──────── DATA ────────

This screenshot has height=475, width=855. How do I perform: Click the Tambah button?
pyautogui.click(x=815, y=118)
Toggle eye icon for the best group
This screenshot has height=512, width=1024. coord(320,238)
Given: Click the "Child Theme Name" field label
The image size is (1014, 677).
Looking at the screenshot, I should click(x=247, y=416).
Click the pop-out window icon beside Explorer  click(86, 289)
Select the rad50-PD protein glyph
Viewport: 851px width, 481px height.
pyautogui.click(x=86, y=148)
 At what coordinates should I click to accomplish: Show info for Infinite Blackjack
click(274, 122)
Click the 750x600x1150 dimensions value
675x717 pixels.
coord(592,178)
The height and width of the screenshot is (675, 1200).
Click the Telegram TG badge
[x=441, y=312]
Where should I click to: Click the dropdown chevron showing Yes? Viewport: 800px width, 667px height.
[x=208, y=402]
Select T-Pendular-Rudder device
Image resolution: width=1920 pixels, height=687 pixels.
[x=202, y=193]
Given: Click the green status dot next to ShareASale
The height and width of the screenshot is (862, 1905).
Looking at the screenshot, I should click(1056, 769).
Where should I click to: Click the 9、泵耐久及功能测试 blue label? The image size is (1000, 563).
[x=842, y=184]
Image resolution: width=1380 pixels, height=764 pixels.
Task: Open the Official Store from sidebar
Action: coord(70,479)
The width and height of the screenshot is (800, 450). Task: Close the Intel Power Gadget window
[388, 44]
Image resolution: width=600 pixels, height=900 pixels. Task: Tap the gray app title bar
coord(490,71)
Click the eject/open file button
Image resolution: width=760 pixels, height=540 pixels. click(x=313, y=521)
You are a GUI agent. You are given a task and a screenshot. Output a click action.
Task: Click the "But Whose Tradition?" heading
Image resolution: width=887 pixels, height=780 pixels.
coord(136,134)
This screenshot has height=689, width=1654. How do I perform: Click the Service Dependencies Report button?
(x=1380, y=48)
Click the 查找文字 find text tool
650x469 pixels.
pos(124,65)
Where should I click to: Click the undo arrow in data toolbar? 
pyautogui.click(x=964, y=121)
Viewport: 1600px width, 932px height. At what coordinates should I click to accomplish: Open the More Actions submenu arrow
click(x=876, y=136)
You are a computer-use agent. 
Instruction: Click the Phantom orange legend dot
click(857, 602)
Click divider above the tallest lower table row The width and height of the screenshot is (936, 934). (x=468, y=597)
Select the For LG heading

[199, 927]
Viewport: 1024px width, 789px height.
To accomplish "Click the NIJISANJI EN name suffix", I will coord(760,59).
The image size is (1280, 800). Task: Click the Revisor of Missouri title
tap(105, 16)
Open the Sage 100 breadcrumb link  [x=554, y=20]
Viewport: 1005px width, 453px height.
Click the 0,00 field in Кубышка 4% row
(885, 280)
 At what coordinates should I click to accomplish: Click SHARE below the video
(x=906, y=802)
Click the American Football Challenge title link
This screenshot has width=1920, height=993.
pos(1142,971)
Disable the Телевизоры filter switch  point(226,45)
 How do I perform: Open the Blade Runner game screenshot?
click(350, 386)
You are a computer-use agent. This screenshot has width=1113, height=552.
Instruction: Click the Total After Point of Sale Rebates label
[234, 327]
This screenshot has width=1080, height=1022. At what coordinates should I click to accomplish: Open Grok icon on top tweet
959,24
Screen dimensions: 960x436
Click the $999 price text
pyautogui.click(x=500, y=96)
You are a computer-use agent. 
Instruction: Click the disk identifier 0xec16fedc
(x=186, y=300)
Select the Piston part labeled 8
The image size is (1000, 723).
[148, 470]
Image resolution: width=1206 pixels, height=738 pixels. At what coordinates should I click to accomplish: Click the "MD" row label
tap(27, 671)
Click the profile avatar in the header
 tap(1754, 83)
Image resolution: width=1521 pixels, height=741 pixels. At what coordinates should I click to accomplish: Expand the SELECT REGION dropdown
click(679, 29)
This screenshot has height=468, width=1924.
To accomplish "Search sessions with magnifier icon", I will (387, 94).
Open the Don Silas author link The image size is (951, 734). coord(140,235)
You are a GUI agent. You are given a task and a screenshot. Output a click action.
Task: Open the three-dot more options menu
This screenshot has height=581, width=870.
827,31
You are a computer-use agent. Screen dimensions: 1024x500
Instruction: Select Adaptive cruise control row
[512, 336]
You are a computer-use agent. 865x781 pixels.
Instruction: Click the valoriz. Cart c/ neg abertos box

────────

■ TO DO
All the records above need to be printed exactly.

■ WRITTEN RESPONSE
This screenshot has height=475, width=855. How do I perform: Click the Tambah button?
pyautogui.click(x=815, y=118)
Toggle eye icon for the best group
This screenshot has height=512, width=1024. coord(320,238)
Given: Click the "Child Theme Name" field label
The image size is (1014, 677).
Looking at the screenshot, I should click(x=247, y=416).
Click the pop-out window icon beside Explorer  click(86, 289)
Select the rad50-PD protein glyph
Viewport: 851px width, 481px height.
pyautogui.click(x=86, y=148)
 At what coordinates should I click to accomplish: Show info for Infinite Blackjack
click(274, 122)
Click the 750x600x1150 dimensions value
675x717 pixels.
coord(592,178)
The height and width of the screenshot is (675, 1200).
Click the Telegram TG badge
[x=441, y=312]
Where should I click to: Click the dropdown chevron showing Yes? Viewport: 800px width, 667px height.
[x=208, y=402]
Select T-Pendular-Rudder device
Image resolution: width=1920 pixels, height=687 pixels.
[x=202, y=193]
Given: Click the green status dot next to ShareASale
The height and width of the screenshot is (862, 1905).
Looking at the screenshot, I should click(1056, 769).
Where should I click to: Click the 9、泵耐久及功能测试 blue label? The image size is (1000, 563).
[x=842, y=184]
Image resolution: width=1380 pixels, height=764 pixels.
Task: Open the Official Store from sidebar
Action: coord(70,479)
The width and height of the screenshot is (800, 450). Task: Close the Intel Power Gadget window
[388, 44]
Image resolution: width=600 pixels, height=900 pixels. Task: Tap the gray app title bar
coord(490,71)
Click the eject/open file button
Image resolution: width=760 pixels, height=540 pixels. click(x=313, y=521)
You are a GUI agent. You are given a task and a screenshot. Output a click action.
Task: Click the "But Whose Tradition?" heading
Image resolution: width=887 pixels, height=780 pixels.
coord(136,134)
This screenshot has height=689, width=1654. How do I perform: Click the Service Dependencies Report button?
(x=1380, y=48)
Click the 查找文字 find text tool
650x469 pixels.
pos(124,65)
Where should I click to: Click the undo arrow in data toolbar? 
pyautogui.click(x=964, y=121)
Viewport: 1600px width, 932px height. At what coordinates should I click to accomplish: Open the More Actions submenu arrow
click(x=876, y=136)
You are a computer-use agent. 
Instruction: Click the Phantom orange legend dot
click(857, 602)
Click divider above the tallest lower table row The width and height of the screenshot is (936, 934). (x=468, y=597)
Select the For LG heading

[199, 927]
Viewport: 1024px width, 789px height.
To accomplish "Click the NIJISANJI EN name suffix", I will coord(760,59).
The image size is (1280, 800). Task: Click the Revisor of Missouri title
tap(105, 16)
Open the Sage 100 breadcrumb link  [x=554, y=20]
Viewport: 1005px width, 453px height.
Click the 0,00 field in Кубышка 4% row
(885, 280)
 At what coordinates should I click to accomplish: Click SHARE below the video
(x=906, y=802)
Click the American Football Challenge title link
This screenshot has width=1920, height=993.
pos(1142,971)
Disable the Телевизоры filter switch  point(226,45)
 How do I perform: Open the Blade Runner game screenshot?
click(350, 386)
You are a computer-use agent. This screenshot has width=1113, height=552.
Instruction: Click the Total After Point of Sale Rebates label
[234, 327]
This screenshot has width=1080, height=1022. At what coordinates should I click to accomplish: Open Grok icon on top tweet
959,24
Screen dimensions: 960x436
Click the $999 price text
pyautogui.click(x=500, y=96)
You are a computer-use agent. 
Instruction: Click the disk identifier 0xec16fedc
(x=186, y=300)
Select the Piston part labeled 8
The image size is (1000, 723).
[148, 470]
Image resolution: width=1206 pixels, height=738 pixels. At what coordinates should I click to accomplish: Click the "MD" row label
tap(27, 671)
Click the profile avatar in the header
 tap(1754, 83)
Image resolution: width=1521 pixels, height=741 pixels. At what coordinates should I click to accomplish: Expand the SELECT REGION dropdown
click(679, 29)
This screenshot has height=468, width=1924.
To accomplish "Search sessions with magnifier icon", I will (387, 94).
Open the Don Silas author link The image size is (951, 734). coord(140,235)
You are a GUI agent. You are given a task and a screenshot. Output a click action.
Task: Open the three-dot more options menu
This screenshot has height=581, width=870.
827,31
You are a computer-use agent. Screen dimensions: 1024x500
Instruction: Select Adaptive cruise control row
[512, 336]
You are a computer-use agent. 865x781 pixels.
Instruction: Click the valoriz. Cart c/ neg abertos box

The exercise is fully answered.